In this paper, the 433 MHz active RFID device of Detective IOT company is used in experiments. The reader is the R701 omnidirectional antenna reader. The tag is the T702 active tag. The active tag can actively send a message to the reader due to its own power supply, and the effective reading radius can reach 50 m in an indoor environment.

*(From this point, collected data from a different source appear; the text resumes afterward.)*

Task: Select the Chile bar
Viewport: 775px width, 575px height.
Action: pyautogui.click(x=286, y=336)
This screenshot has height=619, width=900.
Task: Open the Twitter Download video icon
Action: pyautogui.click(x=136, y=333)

An office experimental environment is set up to simulate, the positioning area is 4.5 m×4.5 m, four readers are placed in the four corners of the area, 16 labels are placed into a 4×4 array as a reference label. 50 pending tags are tested in the experiment, and 9 representative pending tags are selected for detailed description, as is shown in Fig. 4. The reader transmits the collected RSSI and tag serial number data to the PC responsible for data processing via the local area network, and the algorithm is implemented by Matlab software programming.

Fig.4

Experimental equipment layout.

In order to verify the superiority of the adaptive VIRE algorithm with Kriging interpolation, the contrast experiment is designed. The proposed algorithm is compared with the classical VIRE algorithm and the VIRE algorithm based on Newton interpolation. If the true coordinate of the pending tag is (x₀, y₀), and the coordinate of the positioning calculation is (x’, y’), the error $e = \sqrt{{(x}_{0} {- x^{'})}^{2} {+ (y}_{0} {- y^{'})}^{2}}$ is defined to describe algorithm performance.

Classical polynomial interpolation methods mainly include Lagrangian interpolation and Newton interpolation. By the existence and uniqueness theorem of the interpolation polynomial, in fact, the two interpolation methods are two variants of the same method, and the idea of constructing the fitting function is the same, and the calculation results are the same (Li et al. 2010; Xu et al. 2017; Wu & Tan, 2017; Huang et al. 2015; Park & Lee, 2013; Digiampaolo & Martinelli, 2012). In the Lagrangian interpolation calculation process, all the base functions need to be recalculated when adding a node, and the Newton interpolation method has inheritance. After the interpolation node is added, it is only necessary to calculate a new line in the difference table on the original basis. And the interpolation of the remainder is also relatively easy. Therefore, in the improved algorithm based on polynomial interpolation in the experiment, the VIRE algorithm is selected based on Newton interpolation.

Since the RSSI data collected by the reader is affected by the multipath effect, 150 data is collected for each tag position to be positioned, Gaussian filtering is performed, and the mean μ and variance σ of the data set are calculated. The formula is as follows:

$μ = \frac{1}{n} \sum_{i = 1}^{n} {RSSI}_{i}$ (9) $σ^{2} = \frac{1}{n - 1} \sum_{i = 1}^{n} ({RSSI}_{i} - μ)^{2}$ (10)

A Gaussian probability density function is constructed, the RSSI data is traversed, the data is selected into a new array, whose probability density value is greater than 0.6 times the maximum value, such as (11), and the arithmetic mean of the new array is taked as the RSSI value of the pending tag. $\frac{1}{σ \sqrt{2 π}} e^{- \frac{({RSSI}_{i} - σ)^{2}}{2 σ^{2}}} \geq 0.6 \times \frac{1}{σ \sqrt{2 π}}$ (11)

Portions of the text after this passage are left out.